── Material for this task

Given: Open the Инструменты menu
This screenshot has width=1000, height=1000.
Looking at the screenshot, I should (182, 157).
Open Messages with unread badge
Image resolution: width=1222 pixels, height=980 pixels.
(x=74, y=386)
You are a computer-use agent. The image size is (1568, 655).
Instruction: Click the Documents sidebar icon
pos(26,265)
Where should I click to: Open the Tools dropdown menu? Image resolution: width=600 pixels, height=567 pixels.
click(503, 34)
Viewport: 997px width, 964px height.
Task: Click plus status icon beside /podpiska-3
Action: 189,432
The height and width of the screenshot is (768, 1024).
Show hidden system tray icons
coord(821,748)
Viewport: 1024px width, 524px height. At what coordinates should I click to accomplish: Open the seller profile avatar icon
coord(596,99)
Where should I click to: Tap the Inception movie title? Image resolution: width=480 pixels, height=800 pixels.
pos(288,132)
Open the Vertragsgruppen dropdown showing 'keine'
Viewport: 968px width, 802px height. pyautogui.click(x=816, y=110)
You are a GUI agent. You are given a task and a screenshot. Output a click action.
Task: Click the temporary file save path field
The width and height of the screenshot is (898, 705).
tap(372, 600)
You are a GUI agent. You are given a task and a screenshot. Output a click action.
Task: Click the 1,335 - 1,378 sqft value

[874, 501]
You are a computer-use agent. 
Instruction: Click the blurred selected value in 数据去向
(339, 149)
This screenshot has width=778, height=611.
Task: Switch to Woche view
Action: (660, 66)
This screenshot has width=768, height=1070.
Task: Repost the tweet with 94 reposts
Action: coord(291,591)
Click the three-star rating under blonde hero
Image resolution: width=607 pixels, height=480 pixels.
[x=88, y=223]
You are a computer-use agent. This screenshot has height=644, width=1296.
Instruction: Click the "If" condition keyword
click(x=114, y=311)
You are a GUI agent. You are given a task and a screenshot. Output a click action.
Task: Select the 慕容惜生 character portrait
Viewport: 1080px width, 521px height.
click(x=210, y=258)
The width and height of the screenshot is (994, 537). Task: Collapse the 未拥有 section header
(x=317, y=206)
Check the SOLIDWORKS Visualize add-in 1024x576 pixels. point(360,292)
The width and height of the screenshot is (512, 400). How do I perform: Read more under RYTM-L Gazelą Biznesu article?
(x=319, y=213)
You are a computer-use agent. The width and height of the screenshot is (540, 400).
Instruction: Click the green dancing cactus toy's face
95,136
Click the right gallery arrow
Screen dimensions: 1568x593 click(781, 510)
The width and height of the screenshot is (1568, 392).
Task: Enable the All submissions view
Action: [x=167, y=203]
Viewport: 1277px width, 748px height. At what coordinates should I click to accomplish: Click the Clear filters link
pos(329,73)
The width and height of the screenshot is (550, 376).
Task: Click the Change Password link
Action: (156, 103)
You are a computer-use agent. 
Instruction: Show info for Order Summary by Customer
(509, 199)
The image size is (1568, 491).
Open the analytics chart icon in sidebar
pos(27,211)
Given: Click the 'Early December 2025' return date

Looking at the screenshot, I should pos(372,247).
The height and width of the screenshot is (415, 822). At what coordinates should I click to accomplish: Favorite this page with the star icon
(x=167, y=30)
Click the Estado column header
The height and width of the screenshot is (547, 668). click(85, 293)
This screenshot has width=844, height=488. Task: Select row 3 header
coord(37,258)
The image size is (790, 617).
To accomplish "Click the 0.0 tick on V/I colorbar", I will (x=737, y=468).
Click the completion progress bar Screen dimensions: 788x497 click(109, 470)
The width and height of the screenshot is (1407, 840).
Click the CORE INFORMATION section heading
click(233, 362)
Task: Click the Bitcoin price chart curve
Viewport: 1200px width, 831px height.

────

The records above should be copied out again in full, exactly as they appear.

Solution to the problem:
Given: Open the Инструменты menu
This screenshot has width=1000, height=1000.
Looking at the screenshot, I should (182, 157).
Open Messages with unread badge
Image resolution: width=1222 pixels, height=980 pixels.
(x=74, y=386)
You are a computer-use agent. The image size is (1568, 655).
Instruction: Click the Documents sidebar icon
pos(26,265)
Where should I click to: Open the Tools dropdown menu? Image resolution: width=600 pixels, height=567 pixels.
click(503, 34)
Viewport: 997px width, 964px height.
Task: Click plus status icon beside /podpiska-3
Action: 189,432
The height and width of the screenshot is (768, 1024).
Show hidden system tray icons
coord(821,748)
Viewport: 1024px width, 524px height. At what coordinates should I click to accomplish: Open the seller profile avatar icon
coord(596,99)
Where should I click to: Tap the Inception movie title? Image resolution: width=480 pixels, height=800 pixels.
pos(288,132)
Open the Vertragsgruppen dropdown showing 'keine'
Viewport: 968px width, 802px height. pyautogui.click(x=816, y=110)
You are a GUI agent. You are given a task and a screenshot. Output a click action.
Task: Click the temporary file save path field
The width and height of the screenshot is (898, 705).
tap(372, 600)
You are a GUI agent. You are given a task and a screenshot. Output a click action.
Task: Click the 1,335 - 1,378 sqft value

[874, 501]
You are a computer-use agent. 
Instruction: Click the blurred selected value in 数据去向
(339, 149)
This screenshot has width=778, height=611.
Task: Switch to Woche view
Action: (660, 66)
This screenshot has width=768, height=1070.
Task: Repost the tweet with 94 reposts
Action: coord(291,591)
Click the three-star rating under blonde hero
Image resolution: width=607 pixels, height=480 pixels.
[x=88, y=223]
You are a computer-use agent. This screenshot has height=644, width=1296.
Instruction: Click the "If" condition keyword
click(x=114, y=311)
You are a GUI agent. You are given a task and a screenshot. Output a click action.
Task: Select the 慕容惜生 character portrait
Viewport: 1080px width, 521px height.
click(x=210, y=258)
The width and height of the screenshot is (994, 537). Task: Collapse the 未拥有 section header
(x=317, y=206)
Check the SOLIDWORKS Visualize add-in 1024x576 pixels. point(360,292)
The width and height of the screenshot is (512, 400). How do I perform: Read more under RYTM-L Gazelą Biznesu article?
(x=319, y=213)
You are a computer-use agent. The width and height of the screenshot is (540, 400).
Instruction: Click the green dancing cactus toy's face
95,136
Click the right gallery arrow
Screen dimensions: 1568x593 click(781, 510)
The width and height of the screenshot is (1568, 392).
Task: Enable the All submissions view
Action: [x=167, y=203]
Viewport: 1277px width, 748px height. At what coordinates should I click to accomplish: Click the Clear filters link
pos(329,73)
The width and height of the screenshot is (550, 376).
Task: Click the Change Password link
Action: (156, 103)
You are a computer-use agent. 
Instruction: Show info for Order Summary by Customer
(509, 199)
The image size is (1568, 491).
Open the analytics chart icon in sidebar
pos(27,211)
Given: Click the 'Early December 2025' return date

Looking at the screenshot, I should pos(372,247).
The height and width of the screenshot is (415, 822). At what coordinates should I click to accomplish: Favorite this page with the star icon
(x=167, y=30)
Click the Estado column header
The height and width of the screenshot is (547, 668). click(85, 293)
This screenshot has width=844, height=488. Task: Select row 3 header
coord(37,258)
The image size is (790, 617).
To accomplish "Click the 0.0 tick on V/I colorbar", I will (x=737, y=468).
Click the completion progress bar Screen dimensions: 788x497 click(109, 470)
The width and height of the screenshot is (1407, 840).
Click the CORE INFORMATION section heading
click(233, 362)
Task: Click the Bitcoin price chart curve
Viewport: 1200px width, 831px height.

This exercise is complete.